In [1]:
import pandas as pd

In [2]:
r_product_component = pd.read_csv('cleaned_data/r_product_component.csv', delimiter=';')
r_supplier_component = pd.read_csv('cleaned_data/r_supplier_component.csv', delimiter=';')

In [None]:
# Grouping suppliers for each component: get a unique list of suppliers and the average price
supplier_group = (
    r_supplier_component
    .groupby('component_id')
    .agg(
        suppliers=('supplier_id', lambda x: list(x.unique())),
        avg_supplier_price=('price', 'mean')
    )
)

# Grouping products for each component: get a unique list of products that use the component
product_group = (
    r_product_component
    .groupby('component_id')
    .agg(
        products=('product_id', lambda x: list(x.unique())),
        bom_price=('expected_price', 'mean')
    )
)

# Merge the two groups on the component_id index
matrix = supplier_group.join(product_group, how='outer').reset_index()

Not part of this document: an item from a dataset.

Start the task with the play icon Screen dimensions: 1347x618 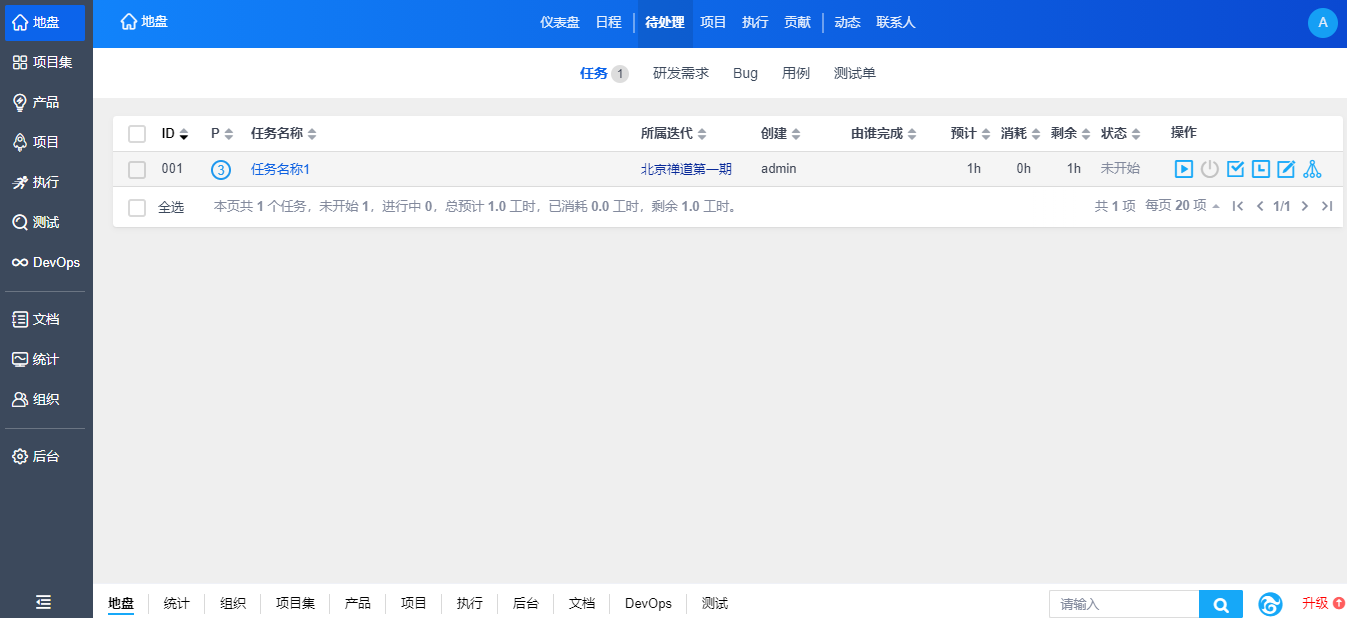[x=1184, y=169]
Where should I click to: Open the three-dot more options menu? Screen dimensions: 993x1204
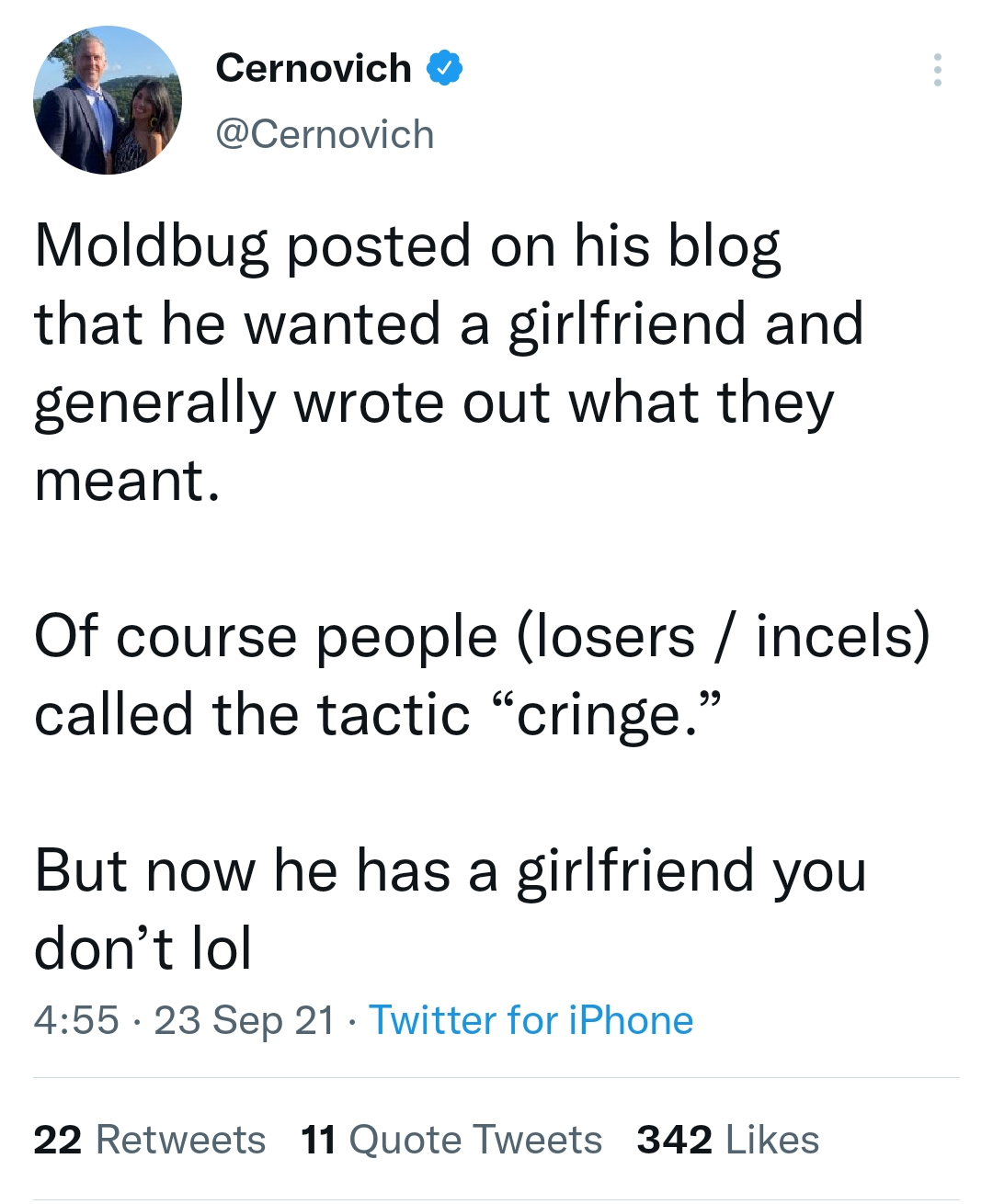tap(937, 70)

# If there are components without product data, fill with an empty list
matrix['products'] = matrix['products'].apply(lambda x: x if isinstance(x, list) else [])

# Reorder columns
matrix = matrix[['component_id', 'suppliers', 'products', 'avg_supplier_price', 'bom_price']]
matrix

Unnamed: 0,component_id,suppliers,products,avg_supplier_price,bom_price
0,A.01,[Supplier 2],"[A, B, C, D]",3.898074,4.392500
1,A.02,"[Supplier 3, Supplier 7, Supplier 9]","[A, B, C, D]",6.107868,6.100000
2,A.03,[Supplier 1],"[A, B, D]",11.669604,11.670000
3,A.04,"[Supplier 2, Supplier 14, Supplier 17]","[A, B, D]",17.850343,17.850000
4,A.05,"[Supplier 11, Supplier 12]","[A, B, D]",3.885458,3.881667
...,...,...,...,...,...
56,D.10,[Supplier 6],[D],13.671246,13.670000
57,D.11,"[Supplier 3, Supplier 10, Supplier 19, Supplie...",[D],5.540362,5.470000
58,D.12,"[Supplier 4, Supplier 6, Supplier 7, Supplier ...",[D],7.244711,7.360000
59,D.13,,[D],,8.240000


In [12]:
# Filter for rows where 'suppliers' is NaN (empty)
empty_suppliers = matrix[matrix['suppliers'].isna()]
empty_suppliers

Unnamed: 0,component_id,suppliers,products,avg_supplier_price,bom_price
17,A.18,,[A],,7.0
18,A.19,,[A],,73.0
20,B.07,,"[B, C]",,7.16
49,C.16,,"[C, D]",,1.375
50,C.17,,[D],,0.02
51,C.18,,[D],,0.01
52,C.19,,[D],,0.01
53,C.20,,[D],,78.0
54,C.21,,[D],,54.0
59,D.13,,[D],,8.24